Except as disclosed herein, there have been no transactions between the Company and Mr. Cho since our last fiscal year which would be required to be reported herein. There are no family or similar relationships among Mr. Cho and any of our officers, directors or affiliates.


Item 8.01

Other Events.

As previously reported on a Current Report on Form 8-K filed by the Company on January 24, 2022, on January 24, 2022, the Company consummated an initial public offering (the “IPO”) of 20,000,000 units (the “Units”), at an offering price of $10.00 per Unit. In connection with the IPO, the Company granted the underwriter an over-allotment option to purchase up to 3,000,000 additional Units at $10.00 per Unit.

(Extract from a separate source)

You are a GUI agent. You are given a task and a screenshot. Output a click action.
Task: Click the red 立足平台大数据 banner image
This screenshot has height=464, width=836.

On February 1, 2022, the underwriter exercised its over-allotment option in part to purchase 1,930,000 Units and forfeited the remaining portion of such option (the “Over-allotment Offering”). Concurrently with the underwriter’s exercise of such option, the Company consummated a private placement of 579,000 private placement warrants at a price of $1.00 per warrant (the “Over-allotment Private Placement”). A total of $19,493,000.00, comprised of the net proceeds of the Over-allotment Offering and proceeds from the Over-allotment Private Placement, was placed in a trust account established for the benefit of the Company’s public stockholders and the underwriter, with Continental Stock Transfer & Trust Company acting as trustee.

On February 1, 2022, our sponsor, Generation Asia LLC, has surrendered to us for no consideration 267,500 Class B ordinary shares of the Company in connection with the underwriter’s forfeiture of its remaining over-allotment option that was not exercised at the Over-allotment Offering.

Forward-Looking Statements

This Current Report on Form 8-K includes “forward-looking statements” within the meaning of the safe harbor provisions of the United States Private Securities Litigation Reform Act of 1995. Certain of these forward-looking statements can be identified by the use of words such as “believes,” “expects,” “intends,” “plans,” “estimates,” “assumes,” “may,” “should,” “will,” “seeks,” or other similar expressions. Such statements may include, but are not limited to, statements regarding the expected appointment of Mr. SungHwan Cho to any committe of our board of our board of directors. These statements are based on current expectations on the date of this Current Report on Form 8-K and involve a number of risks and uncertainties that may cause actual results to differ significantly. The Company does not assume any obligation to update or revise any such forward-looking statements, whether as the result of new developments or otherwise. Readers are cautioned not to put undue reliance on forward-looking statements.


Item 9.01

Financial Statements and Exhibits.

(d) Exhibits


10.1    Director Services Agreement


Pursuant to the requirements of the Securities Exchange Act of 1934, as amended, the registrant has duly caused this report to be signed on its behalf by the undersigned hereunto duly authorized.